Palmitic acid (PA) is a predominant metabolic substrate for cardiac β-oxidation. Our recent results have shown that PA increases contraction of cardiac myocytes from normal heart but not from hypertension. S-palmitoylation is an important post-translational modification that affects the translocation in cardiomyocytes. Since endothelial nitric oxide synthase (eNOS) is known to be palmitoylated and the activity of eNOS is essential in fatty acid-dependent β-oxidation in muscle, we aim to identify whether eNOS is palmitoylated by PA and the involvement of eNOS-palmitoylation in PA-regulation of cardiomyocyte contraction.Design and Method:
Sarcomere length were measured (field stimulation, 2 Hz, IonOptix, 37 °C). Oxygen consumption rate (OCR) was measured (Instech, 37 °C). NO (nitrite content) was measured by NO assay kit (Griess Reagent System). S-palmitoylation was measured with resin-assisted capture of S-acylated proteins.Results:
Our results showed that palmitic acid (PA, 100 μM) significantly increased eNOS palmitoylation but not in hypertension. Pre-treatment of LV myocytes with an inhibitor of palmitoylation, 2-bromopalmitic acid (2BP, 100 μM) significantly reduced eNOS palmitoylation in both groups, suggesting that residual eNOS in hypertension was palmitoylated. Functionally, 2BP induced slight increase of PA-induced myocyte contraction in sham but almost doubled contraction in hypertension.
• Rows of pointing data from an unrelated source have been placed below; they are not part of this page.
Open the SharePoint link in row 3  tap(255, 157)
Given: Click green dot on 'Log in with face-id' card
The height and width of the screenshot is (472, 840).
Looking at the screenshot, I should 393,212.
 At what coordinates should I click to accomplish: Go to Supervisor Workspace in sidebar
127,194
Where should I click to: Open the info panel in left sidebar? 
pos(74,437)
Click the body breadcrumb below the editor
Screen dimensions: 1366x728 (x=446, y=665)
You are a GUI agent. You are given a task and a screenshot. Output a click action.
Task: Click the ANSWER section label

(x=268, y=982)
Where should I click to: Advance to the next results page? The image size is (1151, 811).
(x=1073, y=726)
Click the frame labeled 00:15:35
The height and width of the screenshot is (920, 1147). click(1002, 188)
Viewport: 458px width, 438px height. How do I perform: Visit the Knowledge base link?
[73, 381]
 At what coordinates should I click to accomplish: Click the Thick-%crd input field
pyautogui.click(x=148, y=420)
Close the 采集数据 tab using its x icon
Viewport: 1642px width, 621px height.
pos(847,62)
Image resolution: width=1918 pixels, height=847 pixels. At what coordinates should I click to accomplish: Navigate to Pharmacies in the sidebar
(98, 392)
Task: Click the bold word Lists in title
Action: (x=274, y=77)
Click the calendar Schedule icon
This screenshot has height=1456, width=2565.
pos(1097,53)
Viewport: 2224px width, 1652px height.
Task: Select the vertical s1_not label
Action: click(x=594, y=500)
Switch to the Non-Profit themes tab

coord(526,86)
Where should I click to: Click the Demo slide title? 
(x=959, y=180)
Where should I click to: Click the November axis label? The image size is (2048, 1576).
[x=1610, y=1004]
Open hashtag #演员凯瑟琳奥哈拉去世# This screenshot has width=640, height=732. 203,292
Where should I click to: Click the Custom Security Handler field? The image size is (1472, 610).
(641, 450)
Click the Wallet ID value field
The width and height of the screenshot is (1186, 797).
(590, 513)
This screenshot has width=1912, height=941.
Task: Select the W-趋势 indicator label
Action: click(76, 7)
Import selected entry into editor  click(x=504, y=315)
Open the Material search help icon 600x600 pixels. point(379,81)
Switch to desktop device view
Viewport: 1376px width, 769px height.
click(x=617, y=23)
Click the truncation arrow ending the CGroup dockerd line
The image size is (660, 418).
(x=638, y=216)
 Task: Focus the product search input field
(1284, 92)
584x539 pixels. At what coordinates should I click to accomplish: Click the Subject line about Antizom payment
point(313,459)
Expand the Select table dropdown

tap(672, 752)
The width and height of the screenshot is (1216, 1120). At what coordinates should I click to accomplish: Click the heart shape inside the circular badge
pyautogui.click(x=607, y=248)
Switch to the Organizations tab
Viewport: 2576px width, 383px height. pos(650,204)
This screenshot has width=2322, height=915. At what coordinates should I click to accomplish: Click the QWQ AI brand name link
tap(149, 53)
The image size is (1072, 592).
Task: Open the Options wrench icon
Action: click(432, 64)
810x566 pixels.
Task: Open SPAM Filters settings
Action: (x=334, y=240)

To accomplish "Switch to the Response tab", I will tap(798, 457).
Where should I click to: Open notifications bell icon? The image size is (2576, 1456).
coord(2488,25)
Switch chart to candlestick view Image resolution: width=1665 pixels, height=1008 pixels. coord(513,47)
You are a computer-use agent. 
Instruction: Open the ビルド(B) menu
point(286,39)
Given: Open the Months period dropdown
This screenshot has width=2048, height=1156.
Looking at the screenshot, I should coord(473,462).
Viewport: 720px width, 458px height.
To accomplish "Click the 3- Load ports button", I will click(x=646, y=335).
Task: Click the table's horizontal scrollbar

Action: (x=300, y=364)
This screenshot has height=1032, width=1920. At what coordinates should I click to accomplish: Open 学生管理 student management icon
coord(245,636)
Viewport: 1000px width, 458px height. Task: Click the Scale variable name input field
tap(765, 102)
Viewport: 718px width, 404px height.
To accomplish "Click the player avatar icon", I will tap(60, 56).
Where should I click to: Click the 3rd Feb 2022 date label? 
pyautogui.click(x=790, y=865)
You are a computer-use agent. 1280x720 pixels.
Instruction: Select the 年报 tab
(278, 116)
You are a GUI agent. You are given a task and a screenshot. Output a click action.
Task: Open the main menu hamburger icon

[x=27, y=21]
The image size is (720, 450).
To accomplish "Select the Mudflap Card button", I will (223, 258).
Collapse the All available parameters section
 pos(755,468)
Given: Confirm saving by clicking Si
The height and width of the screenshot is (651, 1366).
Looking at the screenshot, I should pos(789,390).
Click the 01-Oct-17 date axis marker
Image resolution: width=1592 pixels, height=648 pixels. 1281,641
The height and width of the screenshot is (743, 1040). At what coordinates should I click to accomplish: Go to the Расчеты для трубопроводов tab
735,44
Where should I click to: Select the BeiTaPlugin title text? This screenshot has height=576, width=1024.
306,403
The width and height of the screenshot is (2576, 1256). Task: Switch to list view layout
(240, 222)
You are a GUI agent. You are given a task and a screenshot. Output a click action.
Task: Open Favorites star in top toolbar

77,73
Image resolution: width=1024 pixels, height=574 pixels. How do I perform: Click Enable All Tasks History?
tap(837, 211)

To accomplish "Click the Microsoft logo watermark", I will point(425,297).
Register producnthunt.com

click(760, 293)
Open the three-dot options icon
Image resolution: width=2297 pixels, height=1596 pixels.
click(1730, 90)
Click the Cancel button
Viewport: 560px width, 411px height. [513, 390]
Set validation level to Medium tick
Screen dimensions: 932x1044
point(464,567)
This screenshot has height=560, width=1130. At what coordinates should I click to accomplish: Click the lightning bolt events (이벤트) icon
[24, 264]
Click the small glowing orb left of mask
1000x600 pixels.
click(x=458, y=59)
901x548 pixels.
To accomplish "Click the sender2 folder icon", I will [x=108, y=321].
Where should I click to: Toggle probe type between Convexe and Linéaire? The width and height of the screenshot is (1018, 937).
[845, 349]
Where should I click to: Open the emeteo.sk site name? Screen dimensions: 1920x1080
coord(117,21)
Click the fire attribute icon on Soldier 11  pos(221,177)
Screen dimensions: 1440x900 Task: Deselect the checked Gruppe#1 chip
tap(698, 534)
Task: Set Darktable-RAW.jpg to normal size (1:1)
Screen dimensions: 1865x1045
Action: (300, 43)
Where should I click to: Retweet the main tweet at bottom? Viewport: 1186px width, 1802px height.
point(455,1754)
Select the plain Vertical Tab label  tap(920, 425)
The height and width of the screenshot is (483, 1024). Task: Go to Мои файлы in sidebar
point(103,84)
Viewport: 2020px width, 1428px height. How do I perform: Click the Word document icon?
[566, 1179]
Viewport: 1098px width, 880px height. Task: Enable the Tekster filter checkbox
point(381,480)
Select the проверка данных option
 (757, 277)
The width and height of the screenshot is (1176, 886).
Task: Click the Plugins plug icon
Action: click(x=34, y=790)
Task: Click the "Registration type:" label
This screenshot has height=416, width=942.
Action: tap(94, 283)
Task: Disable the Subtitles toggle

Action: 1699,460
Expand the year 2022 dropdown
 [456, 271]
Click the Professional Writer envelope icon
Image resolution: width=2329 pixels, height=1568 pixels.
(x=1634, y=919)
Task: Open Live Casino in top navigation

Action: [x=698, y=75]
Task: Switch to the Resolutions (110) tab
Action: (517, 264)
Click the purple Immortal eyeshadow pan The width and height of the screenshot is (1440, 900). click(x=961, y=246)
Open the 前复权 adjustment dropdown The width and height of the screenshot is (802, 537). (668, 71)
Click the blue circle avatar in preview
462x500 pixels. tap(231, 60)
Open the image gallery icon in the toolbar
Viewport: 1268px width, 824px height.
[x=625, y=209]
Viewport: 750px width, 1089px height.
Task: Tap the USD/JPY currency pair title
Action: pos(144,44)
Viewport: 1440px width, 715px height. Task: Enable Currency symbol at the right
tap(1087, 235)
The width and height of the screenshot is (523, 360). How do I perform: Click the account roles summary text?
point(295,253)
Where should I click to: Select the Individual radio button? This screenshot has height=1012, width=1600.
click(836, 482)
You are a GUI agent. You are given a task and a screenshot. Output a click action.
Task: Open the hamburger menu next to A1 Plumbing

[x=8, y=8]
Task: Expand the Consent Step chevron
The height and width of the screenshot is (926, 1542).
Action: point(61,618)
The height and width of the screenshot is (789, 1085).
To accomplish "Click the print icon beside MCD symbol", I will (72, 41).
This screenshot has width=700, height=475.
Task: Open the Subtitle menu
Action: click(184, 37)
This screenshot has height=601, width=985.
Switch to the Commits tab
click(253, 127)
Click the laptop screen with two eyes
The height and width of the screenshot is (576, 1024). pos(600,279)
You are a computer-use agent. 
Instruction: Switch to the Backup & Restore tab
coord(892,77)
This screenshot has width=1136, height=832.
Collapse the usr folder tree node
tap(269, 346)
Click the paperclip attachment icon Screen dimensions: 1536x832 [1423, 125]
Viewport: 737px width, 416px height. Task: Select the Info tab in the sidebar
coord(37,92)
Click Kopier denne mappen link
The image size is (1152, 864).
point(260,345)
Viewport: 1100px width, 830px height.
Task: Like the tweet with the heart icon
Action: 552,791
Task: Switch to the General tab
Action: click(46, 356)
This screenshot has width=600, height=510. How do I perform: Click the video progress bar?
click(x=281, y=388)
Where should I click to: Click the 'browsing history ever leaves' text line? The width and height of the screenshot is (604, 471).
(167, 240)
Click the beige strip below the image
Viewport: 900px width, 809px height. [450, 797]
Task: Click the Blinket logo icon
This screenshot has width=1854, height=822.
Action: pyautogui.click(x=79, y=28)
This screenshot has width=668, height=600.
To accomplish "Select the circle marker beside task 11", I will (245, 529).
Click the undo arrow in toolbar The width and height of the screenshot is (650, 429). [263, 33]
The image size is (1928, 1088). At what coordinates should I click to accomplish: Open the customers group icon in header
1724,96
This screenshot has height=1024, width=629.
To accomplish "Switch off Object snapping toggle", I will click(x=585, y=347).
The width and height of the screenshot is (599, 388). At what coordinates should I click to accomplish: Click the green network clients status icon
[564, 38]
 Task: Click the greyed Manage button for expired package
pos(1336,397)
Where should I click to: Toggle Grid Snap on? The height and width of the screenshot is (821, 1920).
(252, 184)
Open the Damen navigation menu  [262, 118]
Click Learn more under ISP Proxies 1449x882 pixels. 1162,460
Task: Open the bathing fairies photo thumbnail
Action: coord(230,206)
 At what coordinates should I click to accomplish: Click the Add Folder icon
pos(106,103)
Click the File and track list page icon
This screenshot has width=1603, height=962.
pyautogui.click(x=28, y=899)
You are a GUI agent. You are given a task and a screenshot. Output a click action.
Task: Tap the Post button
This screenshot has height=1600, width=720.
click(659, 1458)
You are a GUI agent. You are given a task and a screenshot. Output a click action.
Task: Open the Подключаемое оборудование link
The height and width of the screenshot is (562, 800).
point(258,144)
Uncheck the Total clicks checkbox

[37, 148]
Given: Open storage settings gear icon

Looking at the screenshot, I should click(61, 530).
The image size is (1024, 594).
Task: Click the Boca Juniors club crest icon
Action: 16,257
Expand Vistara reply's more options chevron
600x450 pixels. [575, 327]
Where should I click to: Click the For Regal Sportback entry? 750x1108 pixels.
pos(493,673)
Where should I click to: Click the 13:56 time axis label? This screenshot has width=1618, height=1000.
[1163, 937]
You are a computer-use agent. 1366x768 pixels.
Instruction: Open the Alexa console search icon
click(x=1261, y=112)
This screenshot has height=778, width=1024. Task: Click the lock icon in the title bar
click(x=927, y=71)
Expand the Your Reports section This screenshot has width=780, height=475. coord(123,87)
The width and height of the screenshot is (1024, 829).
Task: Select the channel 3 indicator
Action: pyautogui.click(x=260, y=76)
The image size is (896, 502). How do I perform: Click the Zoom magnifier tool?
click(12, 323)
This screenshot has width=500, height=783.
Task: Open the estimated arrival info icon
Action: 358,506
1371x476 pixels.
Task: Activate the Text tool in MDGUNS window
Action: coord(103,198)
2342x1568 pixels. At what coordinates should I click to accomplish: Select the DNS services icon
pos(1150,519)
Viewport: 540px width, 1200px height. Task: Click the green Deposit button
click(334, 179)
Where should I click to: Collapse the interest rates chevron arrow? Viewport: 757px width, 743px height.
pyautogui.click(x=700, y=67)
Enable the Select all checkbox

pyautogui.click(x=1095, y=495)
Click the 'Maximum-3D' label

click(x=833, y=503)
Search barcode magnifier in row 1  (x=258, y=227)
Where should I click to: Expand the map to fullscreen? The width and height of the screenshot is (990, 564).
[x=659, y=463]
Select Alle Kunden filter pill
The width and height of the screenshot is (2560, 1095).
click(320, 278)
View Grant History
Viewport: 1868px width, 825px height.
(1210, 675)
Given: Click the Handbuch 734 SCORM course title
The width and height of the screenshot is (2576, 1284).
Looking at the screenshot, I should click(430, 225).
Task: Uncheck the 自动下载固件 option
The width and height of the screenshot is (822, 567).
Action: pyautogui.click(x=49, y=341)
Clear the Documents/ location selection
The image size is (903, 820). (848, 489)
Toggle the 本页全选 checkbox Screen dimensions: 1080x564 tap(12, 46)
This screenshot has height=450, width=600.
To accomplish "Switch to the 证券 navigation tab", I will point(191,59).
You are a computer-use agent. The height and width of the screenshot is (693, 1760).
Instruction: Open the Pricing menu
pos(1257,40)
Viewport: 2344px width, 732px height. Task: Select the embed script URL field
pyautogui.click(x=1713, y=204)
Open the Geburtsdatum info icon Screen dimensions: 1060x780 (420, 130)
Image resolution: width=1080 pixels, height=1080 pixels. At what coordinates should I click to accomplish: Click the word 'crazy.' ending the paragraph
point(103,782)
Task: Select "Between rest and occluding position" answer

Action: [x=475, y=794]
PA increased OCR in cardiomyocytes from both groups. 2BP reduced OCR only in hypertension, suggesting that eNOS-depalmitoylation affects PA-dependent myocyte contraction in hypertension via a mechanism different from mitochondrial function. PA increased nitric oxide (NO) production in LV myocytes from hypertension, whereas tended to reduce it in sham. Inhibition of NOS with Nω-Nitro-L-arginine methyl ester hydrochloride (L-NAME, 1 mM, 30min-1hr) or nNOS with S-methyl-l-thiocitrulline (SMTC, 100 nM, 30min-1hr) reduced NO production in hypertension, whereas 2BP increased PA-dependent NO production in both groups in the presence or absence of L-NAME or SMTC.Conclusions:
PA induces eNOS-palmitoylation and attenuates eNOS-dependent NO production. eNOS-palmitoylation does not seem to mediate PA-induced cardiac inotropy in normal rat cardiac myocyte.